Favorite Guilty Pleasure Movies

Clue (1985)
This movie is a classic of the broad comedy genre if you ask me. As a board game-to-film translation goes, I don't know if one could hope for much better. The cast is top knotch with Tim Curry standing out particularly. The comedy isn't particularly subtle or smart, but does it get any better than Mrs. White (Madeline Kahn) expressing her hatred for Yvette?

Mean Girls (2004)
While this satire doesn't entirely succeed due to the final 30 minutes resembling an after-school special, Mean Girls offers some quality laughs and an excellent performance by Rachel McAdams. I have lost count of how many little quotations from this film ("I know, right?" "Suck on that!") have been adopted as catchphrases by various friends of mine. Lindsay Lohan was still in the phase of her career in which she was actually acting and looking fresh-faced and fantastic. Oh, and we get sexy, funny, bespeckled Tina Fey in only her bra and a see-through tank top.

Music from Another Room (1998)
I can't really explain why I like this movie, but I can say that it's not because of Gretchen Moll. Maybe it's Brenda Blethyn, whom I always think is fabulous. Maybe it's Jennifer Tilly, whom I admit I kinda like despite her helium-infused acting voice. And I think that the blind sister storyline is actually the most interesting part of the movie. Maybe it's Jude Law, who at the time was still a new, very cute face that came with a charming accent. Maybe it's because I've always wanted to live above a bakery because my apartment would smell fucking amazing.

Freaky Friday (2003)
As a youngster I enjoyed the 1976 Freaky Friday, featuring the very cute and very butch Jodie Foster, and I did not expect to enjoy the remake. But pleasantly, Freaky Friday is one of the very few remakes that outshines the original. Lindsay Lohan and Jamie Lee Curtis have twice the chemistry of Jodie and Barbara Harris, and they actually try to act like each other. As far as the writing, the remake has something of a plot and is there anyone who doesn't think the Crypt Keeper line is brilliant?

Bring It On (2000)
This movie would have been worth the cost of admission if the projectionist had lost everything but the first and last reels with the opening credits cheer and Toni Basil's "Hey Mickey" homage at the end. Thankfully, the reels in between have memorable dialogue like, "This is not a democracy. It's a cheer-ocracy. I'm overruling you." "You are being a cheer-tator, Torrence, and a pain in my ass!" and Eliza Dushku playing the gayest straight character ever. Torrence totally wanted Cliff to go away at the end of the movie so that she could jump Missy's bones.

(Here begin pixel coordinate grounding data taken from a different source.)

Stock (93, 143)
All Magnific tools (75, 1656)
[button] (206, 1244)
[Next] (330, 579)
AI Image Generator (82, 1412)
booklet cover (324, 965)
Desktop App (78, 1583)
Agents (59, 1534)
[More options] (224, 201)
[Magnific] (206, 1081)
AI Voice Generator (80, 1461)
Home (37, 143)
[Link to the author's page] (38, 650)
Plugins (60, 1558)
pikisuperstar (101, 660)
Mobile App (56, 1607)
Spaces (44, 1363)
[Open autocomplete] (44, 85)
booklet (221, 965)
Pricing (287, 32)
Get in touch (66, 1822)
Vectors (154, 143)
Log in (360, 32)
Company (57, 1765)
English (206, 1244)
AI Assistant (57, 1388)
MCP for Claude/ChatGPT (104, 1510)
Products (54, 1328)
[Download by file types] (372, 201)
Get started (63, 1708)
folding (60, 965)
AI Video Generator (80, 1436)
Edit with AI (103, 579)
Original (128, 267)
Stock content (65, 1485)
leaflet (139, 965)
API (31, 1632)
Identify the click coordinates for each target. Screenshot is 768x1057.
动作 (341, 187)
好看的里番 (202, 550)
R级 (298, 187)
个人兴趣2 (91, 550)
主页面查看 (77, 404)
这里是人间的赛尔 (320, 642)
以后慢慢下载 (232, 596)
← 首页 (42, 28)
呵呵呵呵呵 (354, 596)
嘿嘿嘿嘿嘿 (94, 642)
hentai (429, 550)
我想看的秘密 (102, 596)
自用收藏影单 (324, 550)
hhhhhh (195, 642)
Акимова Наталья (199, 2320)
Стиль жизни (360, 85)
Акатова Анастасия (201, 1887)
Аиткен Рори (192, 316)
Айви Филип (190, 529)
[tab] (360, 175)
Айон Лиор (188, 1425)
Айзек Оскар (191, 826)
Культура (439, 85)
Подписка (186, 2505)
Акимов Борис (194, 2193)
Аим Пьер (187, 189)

Allan Moyle's 'Pump Up the Volume' (1990)

Pump Up the Volume posterThough made in 1990, one is tempted to include Pump Up the Volume amongst the Hughesian-like melodramas and gross-out comedies such as Porky's that targeted a teen-aged audience in the '80s. However, doing so would be a mistake. This film has characters that defy the stereotypes of most high-school movies and an intelligent, well-written script that seems as applicable to the cultural landscape as it did almost 20 years ago.

Christian Slater delivers what must be his career-defining performance, borrowing not just a little from his fine work in another '80s classic, Heathers. Though he lowers his head perhaps one too many times in conveying Mark's timidity, Slater oozes charisma when Mark turns on his short-wave radio and broadcasts as Hard Harry. A bulk of the film consists of Mark just talking, but the combination of Slater's energy and wit and the thoughtful script keeps the pace up and holds the audience's attention. Samantha Mathis, in her first major role, also gives a nice performance, which begs the question, what happened to her career? Mathis and Slater have chemistry that practically crackles when they are on screen together.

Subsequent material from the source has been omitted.